Collected data entries
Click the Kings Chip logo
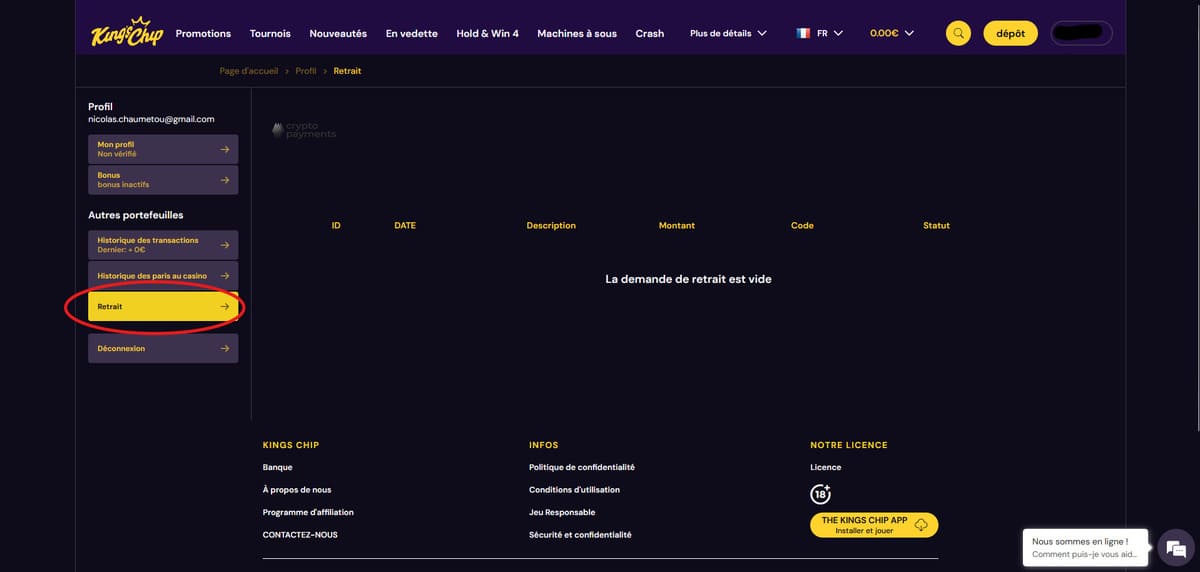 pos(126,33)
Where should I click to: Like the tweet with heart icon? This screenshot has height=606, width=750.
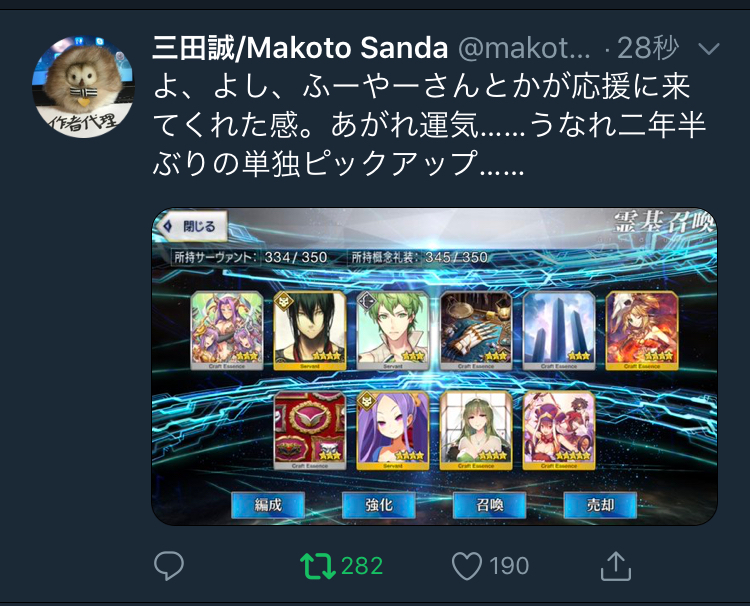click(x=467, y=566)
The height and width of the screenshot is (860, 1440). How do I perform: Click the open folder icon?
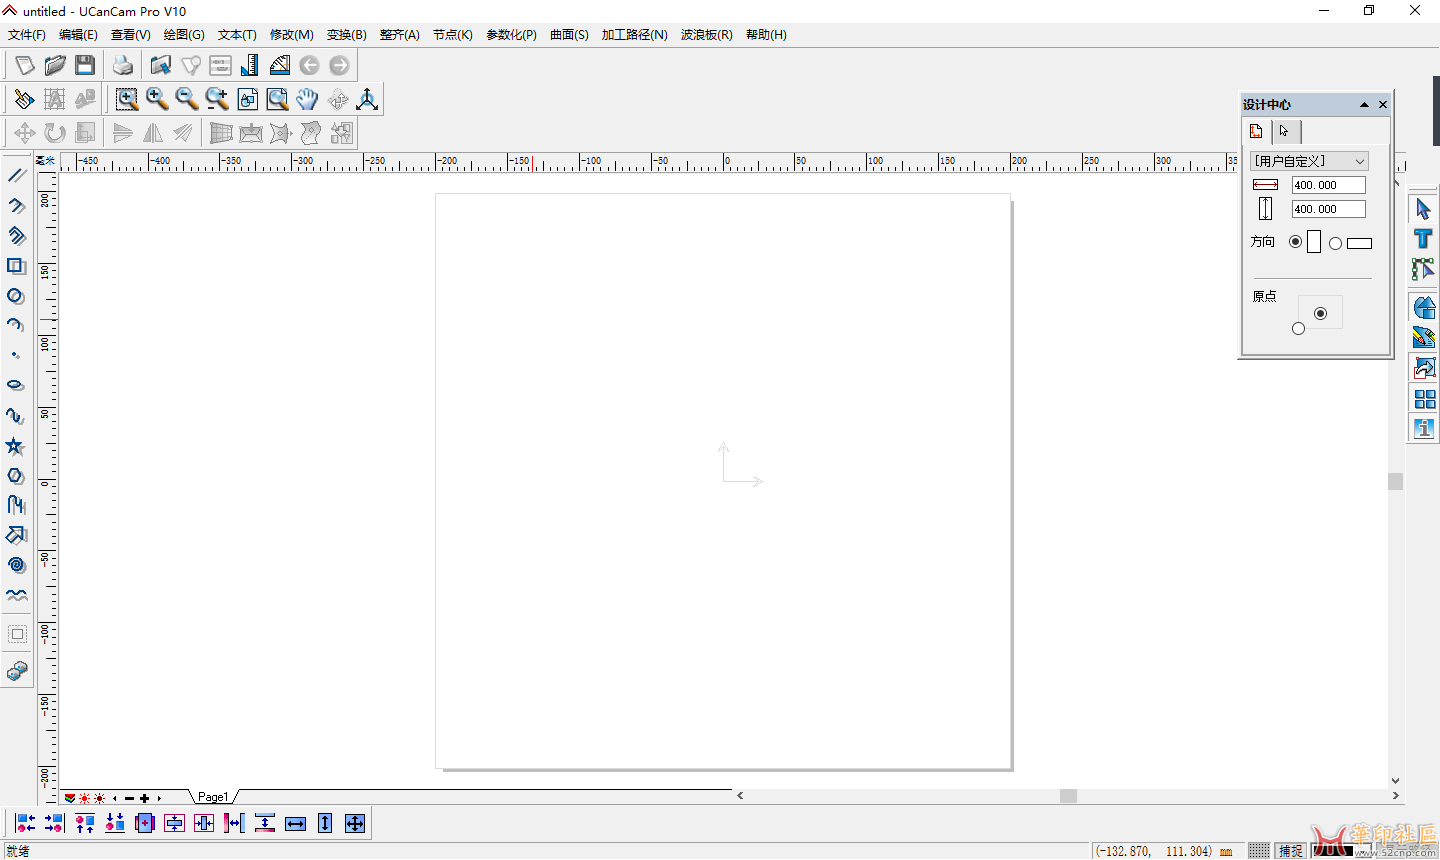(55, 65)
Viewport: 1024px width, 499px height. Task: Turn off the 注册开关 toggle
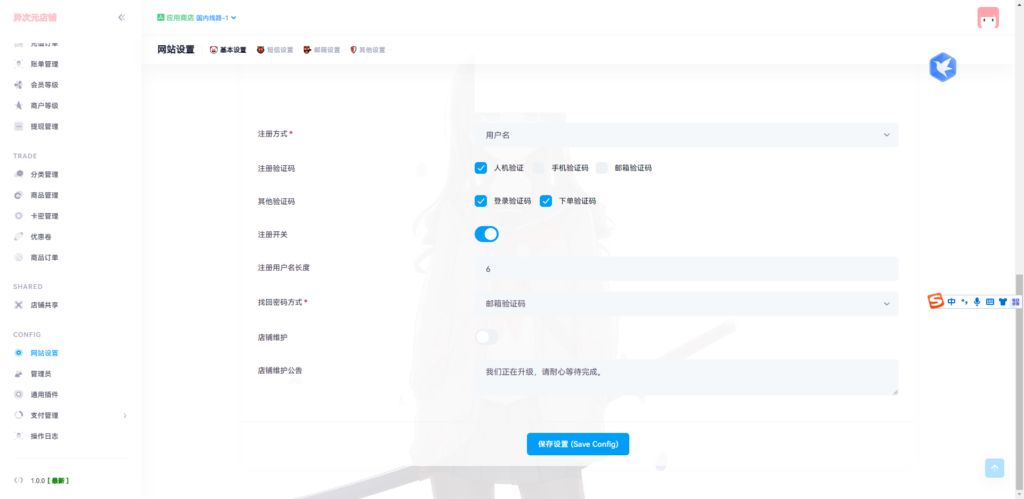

## REQUIRED ACTION
Set down only the lines running from the line with "Where should I" to the end of the entries, inclusive; omit every picture.

## TASK OUTPUT
Where should I click to: Like the tweet with heart icon? This screenshot has height=606, width=750.
click(x=467, y=566)
The height and width of the screenshot is (860, 1440). How do I perform: Click the open folder icon?
(55, 65)
Viewport: 1024px width, 499px height. Task: Turn off the 注册开关 toggle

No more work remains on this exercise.